Something I've noticed in other developing countries as well, but especially true here in Rwanda, is that most of all services are prepaid. As in Peru, cell phones here are almost universally on prepaid plans, you 'charge' your phone with money by purchasing cards at local shops or from street vendors. These have a code behind a scratch off panel which you then enter into your phone to credit that amount. As you make calls, use data or send SMS's the charges are debited from your account. When you use all your credit, your phone will simply stop working until you credit more money.

One advantage of such a system is that acquiring a cell phone is a five minute affair. You literally walk into store, purchase a SIM card for a few dollars (and a phone if you need one) and off you go. No registering your name or address, checking your credit etc.. That is probably one reason cell phones are so popular in the country as a whole, the penetration rate is around 25%, growing quickly.

It also changes the dynamics of how people use their phones. Receiving calls and text messages is free here, and you are only charged once a call connects, so people will sometimes 'flash' someone, by calling them but then immediately hanging up when it starts ringing before the other party can pick up. The recipient can then call back, paying for the call instead of the original caller.

It strikes me that the prepaid model is a far better one for the consumer as opposed to the post-paid model of the states. I think post-paid plans are actually just a step that carriers make once it can be trusted that the customer base has the funds to pay for their service. It is far easier to rack up a large cell phone bill in the states inadvertently than it is here, you are largely removed from the cost of your actions until the bill arrives. This is a great thing for the carriers, leading to ever increasing revenues via the addition of instant gratification services such as premium content etc..

It also leads to the situation of most of us paying for far more than we use. I can't remember the last time I got even close to using the number of minutes on my plan, yet there is no plan available with fewer. I am forced to pay for something I will not use. I am using an unlocked Sidekick while here, complete with data, email, web, using MyNewsroom to read blogs etc.. and I think my total outlay for the month will be less than $25, all with similar usage as the states. Compare that to the cheapest Sidekick plan of ~$60 in the US and it is clear why few companies there offer any reasonable prepaid plans.

But prepaid as a concept goes much farther than just cell phones here, and in some cases in ways that are borderline inhumane. Electricity is provided on a prepaid basis, again 'charging' your address with a set number of credits and then having it debited as you use it. You can find out your balance via cell phone and even recharge your account via a similar scratch card and sms system as buying minutes. My hotel stay was also prepaid, the first time I've ever paid for my entire stay upon arrival.

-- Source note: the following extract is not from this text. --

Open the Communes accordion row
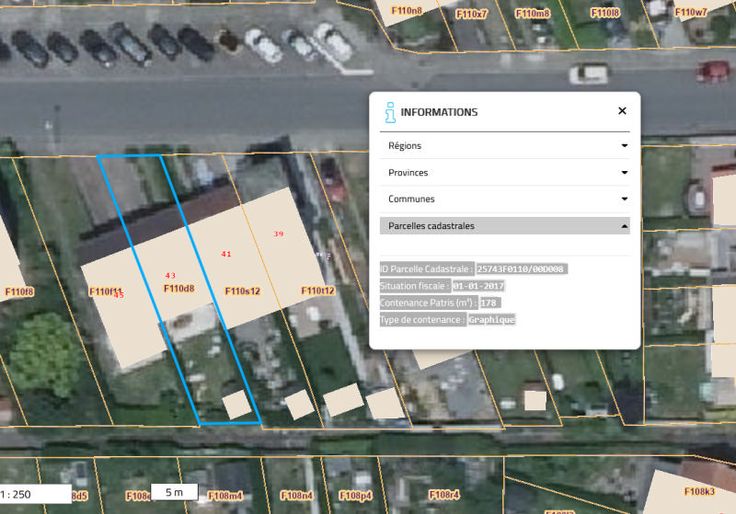736x514 pixels. click(505, 199)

What is clear is that a large portion of the population is living hand-to-mouth which is why prepaid is so prevalent. Even the taxis and motorcycle taxis operate on a pay as you go system of sorts, one in five taxi rides will involve stopping to fill up with a $1 of gas, every vehicle constantly running on empty. There is no such thing as 'fill her up'.

But perhaps the most shocking case of this is health care. If you go to the hospital and are admitted, you have to prepay for seven days of stay there, regardless of how long you are expected to stay. We had dinner with Dr Karl again a few days ago and he told us a story of one of the Batwa women needing to go to hospital due to complications during child birth. Even though she was obviously needing care in order for her child to survive, the 30,000 franc (~$50) seven day prepay fee was firm. He and a UN representative who was visiting split the cost, since in a country with a per capita income of ~$400 the Batwa villager obviously could not afford it on her own. (baby and mother went home healthy a few days later)

Of course as shocking as that might seem to us in the states, where at least you would be cared for first, we are still just as primitive in then requiring the patient to pay for the thousands of dollars of treatment, often a sum that is surprising and completely opaque to the patient until after the services have been rendered.

In short it is interesting to see how an economy and capitalism in general responds to differing conditions of liquidity in the population. In some cases, as in cell phones, I think the consumer actually comes out ahead, in others, such as health care it seems borderline inhumane, but perhaps it is just a step required on the path to economic growth.